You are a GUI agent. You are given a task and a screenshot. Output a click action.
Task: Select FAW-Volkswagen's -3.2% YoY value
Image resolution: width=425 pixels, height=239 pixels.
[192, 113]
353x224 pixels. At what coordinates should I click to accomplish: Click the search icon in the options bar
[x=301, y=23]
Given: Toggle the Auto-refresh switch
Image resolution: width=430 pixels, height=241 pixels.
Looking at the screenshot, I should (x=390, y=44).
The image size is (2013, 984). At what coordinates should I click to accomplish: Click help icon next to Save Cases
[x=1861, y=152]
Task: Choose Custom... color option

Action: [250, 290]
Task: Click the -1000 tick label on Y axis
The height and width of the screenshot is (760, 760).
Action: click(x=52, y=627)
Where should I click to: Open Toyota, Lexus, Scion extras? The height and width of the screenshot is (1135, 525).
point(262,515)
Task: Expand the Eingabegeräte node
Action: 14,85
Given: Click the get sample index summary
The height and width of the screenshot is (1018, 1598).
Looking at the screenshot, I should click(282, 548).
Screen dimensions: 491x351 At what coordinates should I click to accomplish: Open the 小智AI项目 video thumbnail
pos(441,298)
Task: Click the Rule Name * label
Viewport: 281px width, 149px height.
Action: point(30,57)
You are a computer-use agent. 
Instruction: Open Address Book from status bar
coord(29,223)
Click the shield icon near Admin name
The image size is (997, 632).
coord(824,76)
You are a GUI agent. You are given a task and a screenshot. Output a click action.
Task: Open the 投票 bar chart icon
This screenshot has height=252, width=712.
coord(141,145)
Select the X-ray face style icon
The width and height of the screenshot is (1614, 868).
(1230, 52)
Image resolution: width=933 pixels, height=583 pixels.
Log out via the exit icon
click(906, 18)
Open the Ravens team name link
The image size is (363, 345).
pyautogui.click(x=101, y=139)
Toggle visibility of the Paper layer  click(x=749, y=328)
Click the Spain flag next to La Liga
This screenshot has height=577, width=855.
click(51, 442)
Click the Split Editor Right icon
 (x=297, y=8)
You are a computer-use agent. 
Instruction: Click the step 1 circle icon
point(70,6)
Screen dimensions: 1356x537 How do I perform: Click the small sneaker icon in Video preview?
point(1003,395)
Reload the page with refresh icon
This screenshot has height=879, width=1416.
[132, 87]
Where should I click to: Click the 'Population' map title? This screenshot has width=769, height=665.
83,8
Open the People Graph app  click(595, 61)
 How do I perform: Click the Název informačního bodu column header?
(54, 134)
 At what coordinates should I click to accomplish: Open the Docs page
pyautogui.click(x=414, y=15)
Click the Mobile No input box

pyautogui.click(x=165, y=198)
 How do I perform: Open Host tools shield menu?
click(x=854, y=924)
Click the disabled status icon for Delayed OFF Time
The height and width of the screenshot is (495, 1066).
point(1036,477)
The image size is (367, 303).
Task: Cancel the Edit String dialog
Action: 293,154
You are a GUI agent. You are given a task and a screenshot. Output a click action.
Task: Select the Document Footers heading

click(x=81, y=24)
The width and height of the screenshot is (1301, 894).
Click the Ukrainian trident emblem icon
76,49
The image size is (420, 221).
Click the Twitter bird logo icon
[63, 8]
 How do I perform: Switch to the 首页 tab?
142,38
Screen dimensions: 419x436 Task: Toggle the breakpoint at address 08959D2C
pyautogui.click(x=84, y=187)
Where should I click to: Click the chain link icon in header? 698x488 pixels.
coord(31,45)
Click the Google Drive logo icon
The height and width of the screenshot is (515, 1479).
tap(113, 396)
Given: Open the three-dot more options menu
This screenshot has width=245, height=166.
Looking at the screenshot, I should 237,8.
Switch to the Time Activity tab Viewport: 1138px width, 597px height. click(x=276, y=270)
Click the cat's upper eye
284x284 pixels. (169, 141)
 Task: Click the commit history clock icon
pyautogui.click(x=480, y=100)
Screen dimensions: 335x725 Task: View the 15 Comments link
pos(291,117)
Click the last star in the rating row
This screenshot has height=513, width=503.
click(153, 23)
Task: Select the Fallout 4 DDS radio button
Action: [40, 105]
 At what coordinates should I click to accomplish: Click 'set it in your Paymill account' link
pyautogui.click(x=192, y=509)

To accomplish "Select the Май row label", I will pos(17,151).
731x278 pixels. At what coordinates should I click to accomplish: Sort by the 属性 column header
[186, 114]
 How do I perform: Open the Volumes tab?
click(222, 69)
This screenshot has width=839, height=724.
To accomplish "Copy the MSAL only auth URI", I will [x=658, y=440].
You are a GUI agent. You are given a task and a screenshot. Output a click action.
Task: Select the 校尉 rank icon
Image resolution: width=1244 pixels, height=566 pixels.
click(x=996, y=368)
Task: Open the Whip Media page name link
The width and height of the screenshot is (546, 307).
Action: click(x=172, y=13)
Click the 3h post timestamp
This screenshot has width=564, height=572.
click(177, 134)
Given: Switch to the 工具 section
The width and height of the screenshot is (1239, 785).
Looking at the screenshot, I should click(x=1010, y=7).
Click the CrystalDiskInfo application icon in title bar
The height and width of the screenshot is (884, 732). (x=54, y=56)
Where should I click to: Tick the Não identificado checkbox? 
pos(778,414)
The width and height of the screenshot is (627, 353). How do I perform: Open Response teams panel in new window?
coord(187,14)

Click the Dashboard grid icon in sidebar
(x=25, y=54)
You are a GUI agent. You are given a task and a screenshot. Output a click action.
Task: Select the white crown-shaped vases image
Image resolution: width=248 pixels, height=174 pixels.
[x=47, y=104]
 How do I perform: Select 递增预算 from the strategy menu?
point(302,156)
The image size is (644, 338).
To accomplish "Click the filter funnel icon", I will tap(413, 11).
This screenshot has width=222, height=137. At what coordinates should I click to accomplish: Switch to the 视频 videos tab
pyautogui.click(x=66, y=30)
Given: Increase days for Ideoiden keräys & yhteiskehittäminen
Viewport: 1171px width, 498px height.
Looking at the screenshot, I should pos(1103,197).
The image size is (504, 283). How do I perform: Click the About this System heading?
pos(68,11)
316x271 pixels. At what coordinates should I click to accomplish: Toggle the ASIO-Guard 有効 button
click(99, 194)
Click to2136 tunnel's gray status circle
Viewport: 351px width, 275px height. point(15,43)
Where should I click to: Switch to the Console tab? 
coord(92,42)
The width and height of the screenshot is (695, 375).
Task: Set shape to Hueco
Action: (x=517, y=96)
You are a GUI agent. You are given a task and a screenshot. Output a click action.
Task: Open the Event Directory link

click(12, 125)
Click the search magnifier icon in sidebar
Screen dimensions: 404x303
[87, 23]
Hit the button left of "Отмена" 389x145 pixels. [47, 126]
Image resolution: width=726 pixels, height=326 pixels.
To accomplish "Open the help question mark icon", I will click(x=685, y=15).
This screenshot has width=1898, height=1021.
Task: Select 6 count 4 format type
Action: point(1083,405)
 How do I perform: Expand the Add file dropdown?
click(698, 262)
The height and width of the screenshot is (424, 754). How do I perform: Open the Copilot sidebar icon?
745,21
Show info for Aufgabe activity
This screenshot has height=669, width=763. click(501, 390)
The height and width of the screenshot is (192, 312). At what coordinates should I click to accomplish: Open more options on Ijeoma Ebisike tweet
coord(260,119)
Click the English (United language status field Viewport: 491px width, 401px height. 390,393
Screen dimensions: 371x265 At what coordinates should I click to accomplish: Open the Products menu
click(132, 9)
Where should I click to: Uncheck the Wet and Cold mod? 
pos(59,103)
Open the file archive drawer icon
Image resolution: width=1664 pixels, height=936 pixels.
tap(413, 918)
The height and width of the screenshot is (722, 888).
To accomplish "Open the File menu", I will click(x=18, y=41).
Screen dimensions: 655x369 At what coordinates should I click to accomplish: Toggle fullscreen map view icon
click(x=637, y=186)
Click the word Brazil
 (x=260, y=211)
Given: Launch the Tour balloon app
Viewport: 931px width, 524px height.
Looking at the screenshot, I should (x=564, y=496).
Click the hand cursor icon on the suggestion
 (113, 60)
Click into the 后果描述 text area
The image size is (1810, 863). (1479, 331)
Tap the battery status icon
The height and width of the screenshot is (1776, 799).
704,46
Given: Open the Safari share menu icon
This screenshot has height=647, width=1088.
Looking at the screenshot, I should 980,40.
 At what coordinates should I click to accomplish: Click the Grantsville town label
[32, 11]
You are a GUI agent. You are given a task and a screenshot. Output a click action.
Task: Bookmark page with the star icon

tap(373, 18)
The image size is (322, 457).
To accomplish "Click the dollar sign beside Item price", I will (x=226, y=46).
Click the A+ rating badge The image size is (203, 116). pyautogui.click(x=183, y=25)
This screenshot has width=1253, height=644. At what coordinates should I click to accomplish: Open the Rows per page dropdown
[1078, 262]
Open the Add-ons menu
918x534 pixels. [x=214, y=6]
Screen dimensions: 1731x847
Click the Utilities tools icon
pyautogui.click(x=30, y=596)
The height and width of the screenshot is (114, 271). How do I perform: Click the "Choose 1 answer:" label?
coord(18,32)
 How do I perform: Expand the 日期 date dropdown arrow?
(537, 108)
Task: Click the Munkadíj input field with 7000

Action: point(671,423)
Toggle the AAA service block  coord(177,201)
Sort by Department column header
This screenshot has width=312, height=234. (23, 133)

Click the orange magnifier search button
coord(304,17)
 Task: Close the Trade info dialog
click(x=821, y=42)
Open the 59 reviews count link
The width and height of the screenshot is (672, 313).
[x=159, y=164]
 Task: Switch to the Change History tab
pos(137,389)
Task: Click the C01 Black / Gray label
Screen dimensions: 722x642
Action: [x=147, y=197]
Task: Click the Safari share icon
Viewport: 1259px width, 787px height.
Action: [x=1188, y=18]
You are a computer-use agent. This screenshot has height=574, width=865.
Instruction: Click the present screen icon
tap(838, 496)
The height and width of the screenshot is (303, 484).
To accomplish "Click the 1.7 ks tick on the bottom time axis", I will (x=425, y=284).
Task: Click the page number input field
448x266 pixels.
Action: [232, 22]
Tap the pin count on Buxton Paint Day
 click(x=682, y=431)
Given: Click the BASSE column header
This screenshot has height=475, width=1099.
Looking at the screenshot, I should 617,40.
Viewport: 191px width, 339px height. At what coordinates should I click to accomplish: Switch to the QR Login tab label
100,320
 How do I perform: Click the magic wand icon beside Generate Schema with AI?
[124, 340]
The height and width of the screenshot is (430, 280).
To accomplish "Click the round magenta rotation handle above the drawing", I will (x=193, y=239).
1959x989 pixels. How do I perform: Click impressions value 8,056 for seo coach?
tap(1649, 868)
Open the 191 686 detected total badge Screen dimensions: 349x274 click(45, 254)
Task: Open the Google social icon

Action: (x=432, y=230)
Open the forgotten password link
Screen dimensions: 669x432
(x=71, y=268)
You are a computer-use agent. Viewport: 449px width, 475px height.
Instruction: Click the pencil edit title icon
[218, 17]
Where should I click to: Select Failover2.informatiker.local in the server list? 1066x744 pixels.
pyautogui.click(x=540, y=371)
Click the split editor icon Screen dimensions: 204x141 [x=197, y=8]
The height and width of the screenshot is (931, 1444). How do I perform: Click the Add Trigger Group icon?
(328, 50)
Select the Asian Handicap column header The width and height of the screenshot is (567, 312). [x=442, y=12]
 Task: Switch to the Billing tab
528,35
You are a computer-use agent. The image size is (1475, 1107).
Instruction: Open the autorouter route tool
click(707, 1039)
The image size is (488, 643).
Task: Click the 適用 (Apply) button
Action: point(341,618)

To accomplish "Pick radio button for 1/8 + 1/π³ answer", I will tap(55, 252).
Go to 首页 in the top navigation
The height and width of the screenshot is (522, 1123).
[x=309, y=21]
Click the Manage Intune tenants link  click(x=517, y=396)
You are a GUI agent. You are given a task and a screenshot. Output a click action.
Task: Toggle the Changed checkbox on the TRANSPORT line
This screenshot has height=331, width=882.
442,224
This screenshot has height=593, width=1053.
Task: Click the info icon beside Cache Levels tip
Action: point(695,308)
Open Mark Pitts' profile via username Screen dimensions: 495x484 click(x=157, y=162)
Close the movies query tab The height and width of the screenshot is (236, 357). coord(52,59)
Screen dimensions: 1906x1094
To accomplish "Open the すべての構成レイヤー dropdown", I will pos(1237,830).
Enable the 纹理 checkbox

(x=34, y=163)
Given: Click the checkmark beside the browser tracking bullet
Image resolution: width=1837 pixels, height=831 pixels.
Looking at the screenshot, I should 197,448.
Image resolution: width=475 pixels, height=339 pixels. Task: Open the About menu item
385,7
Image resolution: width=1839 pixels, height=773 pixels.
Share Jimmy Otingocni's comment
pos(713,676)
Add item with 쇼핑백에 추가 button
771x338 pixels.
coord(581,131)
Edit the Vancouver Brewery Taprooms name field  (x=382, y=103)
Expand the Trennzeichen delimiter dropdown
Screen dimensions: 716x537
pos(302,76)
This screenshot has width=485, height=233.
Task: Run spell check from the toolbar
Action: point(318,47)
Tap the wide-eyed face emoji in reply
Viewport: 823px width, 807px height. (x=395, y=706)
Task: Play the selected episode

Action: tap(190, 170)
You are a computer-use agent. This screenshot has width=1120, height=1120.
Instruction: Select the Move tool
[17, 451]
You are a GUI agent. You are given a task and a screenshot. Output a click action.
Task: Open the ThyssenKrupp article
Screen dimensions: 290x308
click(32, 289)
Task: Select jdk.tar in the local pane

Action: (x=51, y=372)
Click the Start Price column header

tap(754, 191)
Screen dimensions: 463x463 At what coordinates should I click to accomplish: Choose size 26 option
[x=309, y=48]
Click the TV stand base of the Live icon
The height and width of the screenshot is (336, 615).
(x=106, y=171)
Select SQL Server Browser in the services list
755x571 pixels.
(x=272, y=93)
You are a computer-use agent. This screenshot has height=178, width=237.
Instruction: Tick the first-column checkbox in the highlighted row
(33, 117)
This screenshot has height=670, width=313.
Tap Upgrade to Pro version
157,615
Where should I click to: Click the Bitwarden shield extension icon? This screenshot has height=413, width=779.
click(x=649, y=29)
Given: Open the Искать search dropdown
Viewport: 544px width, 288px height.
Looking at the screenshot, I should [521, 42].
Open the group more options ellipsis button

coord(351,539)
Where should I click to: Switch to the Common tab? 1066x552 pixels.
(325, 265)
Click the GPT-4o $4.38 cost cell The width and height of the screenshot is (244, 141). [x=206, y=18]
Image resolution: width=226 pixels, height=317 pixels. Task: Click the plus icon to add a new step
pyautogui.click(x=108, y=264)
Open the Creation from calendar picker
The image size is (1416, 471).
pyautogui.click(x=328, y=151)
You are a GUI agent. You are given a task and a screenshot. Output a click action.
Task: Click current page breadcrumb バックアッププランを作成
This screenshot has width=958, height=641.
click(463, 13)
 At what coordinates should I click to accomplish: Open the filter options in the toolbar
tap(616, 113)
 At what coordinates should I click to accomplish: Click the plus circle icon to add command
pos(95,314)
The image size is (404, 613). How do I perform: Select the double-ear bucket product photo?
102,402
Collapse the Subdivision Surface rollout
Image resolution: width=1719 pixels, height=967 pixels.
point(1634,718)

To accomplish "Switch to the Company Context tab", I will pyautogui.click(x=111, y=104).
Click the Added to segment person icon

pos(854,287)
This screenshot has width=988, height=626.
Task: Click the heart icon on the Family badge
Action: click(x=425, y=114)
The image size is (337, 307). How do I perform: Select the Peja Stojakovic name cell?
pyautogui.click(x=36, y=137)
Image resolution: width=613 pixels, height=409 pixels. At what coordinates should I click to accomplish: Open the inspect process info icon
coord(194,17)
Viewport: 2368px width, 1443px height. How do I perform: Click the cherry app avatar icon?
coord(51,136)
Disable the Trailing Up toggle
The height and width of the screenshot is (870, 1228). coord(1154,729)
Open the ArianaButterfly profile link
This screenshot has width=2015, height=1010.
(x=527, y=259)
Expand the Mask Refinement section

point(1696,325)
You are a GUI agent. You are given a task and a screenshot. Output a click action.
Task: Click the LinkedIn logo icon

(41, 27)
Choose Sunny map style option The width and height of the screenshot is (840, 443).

○ ○ ○

_Requirement_:
Rewrite the items between the lines holding "The height and width of the screenshot is (192, 312)." and "Action: point(671,423)", inclusive, with "dropdown" changed to "drop-down" and everything else kept as it stands.

_Worked solution_:
The height and width of the screenshot is (192, 312). At what coordinates should I click to accomplish: Open more options on Ijeoma Ebisike tweet
coord(260,119)
Click the English (United language status field Viewport: 491px width, 401px height. 390,393
Screen dimensions: 371x265 At what coordinates should I click to accomplish: Open the Products menu
click(132, 9)
Where should I click to: Uncheck the Wet and Cold mod? 
pos(59,103)
Open the file archive drawer icon
Image resolution: width=1664 pixels, height=936 pixels.
tap(413, 918)
The height and width of the screenshot is (722, 888).
To accomplish "Open the File menu", I will click(x=18, y=41).
Screen dimensions: 655x369 At what coordinates should I click to accomplish: Toggle fullscreen map view icon
click(x=637, y=186)
Click the word Brazil
 (x=260, y=211)
Given: Launch the Tour balloon app
Viewport: 931px width, 524px height.
Looking at the screenshot, I should (x=564, y=496).
Click the hand cursor icon on the suggestion
 (113, 60)
Click into the 后果描述 text area
The image size is (1810, 863). (1479, 331)
Tap the battery status icon
The height and width of the screenshot is (1776, 799).
704,46
Given: Open the Safari share menu icon
This screenshot has height=647, width=1088.
Looking at the screenshot, I should 980,40.
 At what coordinates should I click to accomplish: Click the Grantsville town label
[32, 11]
You are a GUI agent. You are given a task and a screenshot. Output a click action.
Task: Bookmark page with the star icon

tap(373, 18)
The image size is (322, 457).
To accomplish "Click the dollar sign beside Item price", I will (x=226, y=46).
Click the A+ rating badge The image size is (203, 116). pyautogui.click(x=183, y=25)
This screenshot has width=1253, height=644. At what coordinates should I click to accomplish: Open the Rows per page drop-down
[1078, 262]
Open the Add-ons menu
918x534 pixels. [x=214, y=6]
Screen dimensions: 1731x847
Click the Utilities tools icon
pyautogui.click(x=30, y=596)
The height and width of the screenshot is (114, 271). How do I perform: Click the "Choose 1 answer:" label?
coord(18,32)
 How do I perform: Expand the 日期 date drop-down arrow?
(537, 108)
Task: Click the Munkadíj input field with 7000

Action: point(671,423)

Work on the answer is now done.